The popularity of Pokemon Go has come in as hot as a blazing Charizard.
The free app, which was released last Thursday, has already climbed to the top of the Apple App Store charts thanks to engaging graphics that allow users to catch Pokemon characters in real life.
Pokemon, which is short for "pocket monsters," became popular in the 1990s following the release of animated television shows and video games.
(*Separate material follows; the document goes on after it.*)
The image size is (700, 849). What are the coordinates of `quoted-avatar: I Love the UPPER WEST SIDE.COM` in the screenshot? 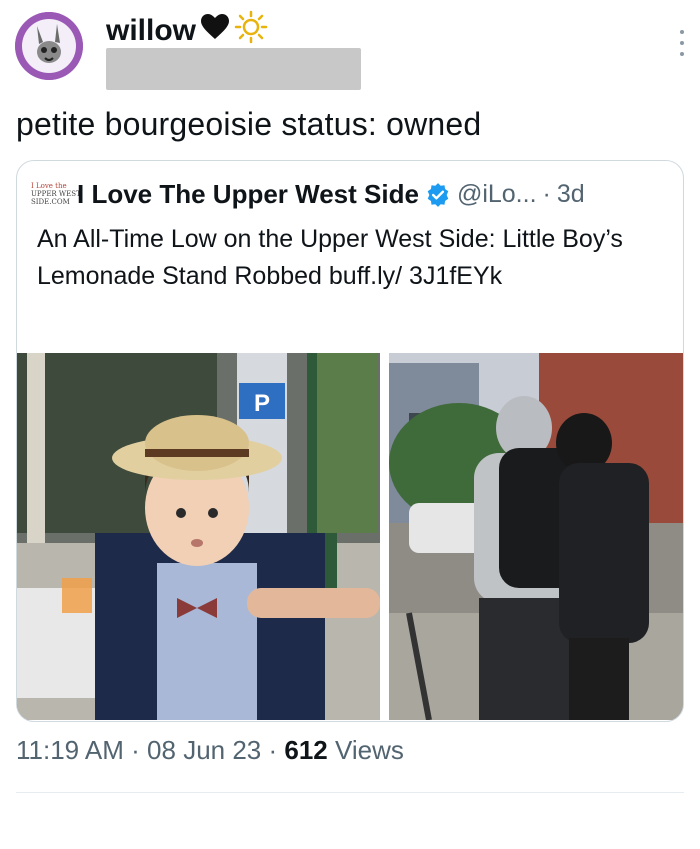 It's located at (56, 195).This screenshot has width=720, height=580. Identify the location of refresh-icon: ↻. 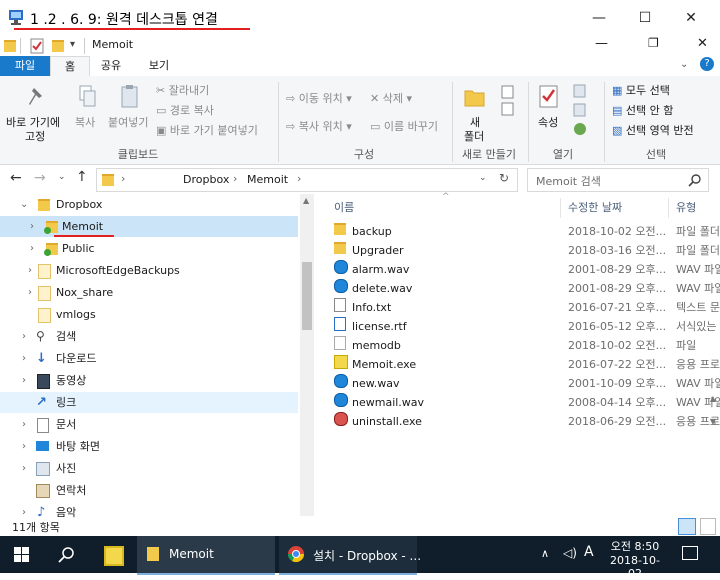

The Pokemon Go app has brought the thrill of Pikachu and company to players with access to a smartphone.
Characters can be found in real life using augmented reality while walking around buildings, statues and paths users explore.
Local city organizations and police departments in Southern California are getting in on the app’s popularity.
The Santa Clarita Valley Sheriff’s Station is reminding residents to steer clear of danger by tweeting "Heads up, phones down" while trying to reach that next level.
This comes after players have uploaded photos showing their scabs and scars trying to find Pokemon, and after a group of teens in Missouri robbed unsuspecting users who were meeting up at a central location.
The city of West Hollywood and the Ronald Reagan Presidential Library are taking a light-hearted approach by inviting visitors to chase after Pokemons located on their properties.
While users are scrambling to catch characters, a Los Angeles Pokemon Go group is reminding users to not only stay safe, but to also not play while on the job.
Users playing over the weekend at Echo Park were greeted with a Poké Stop, a location where players can grab items like pokeballs, during the Lotus Festival.
Despite the fun users on social media say they are having playing the app, police departments across the country are reminding players to stay safe and not make themselves a victim just to win a game.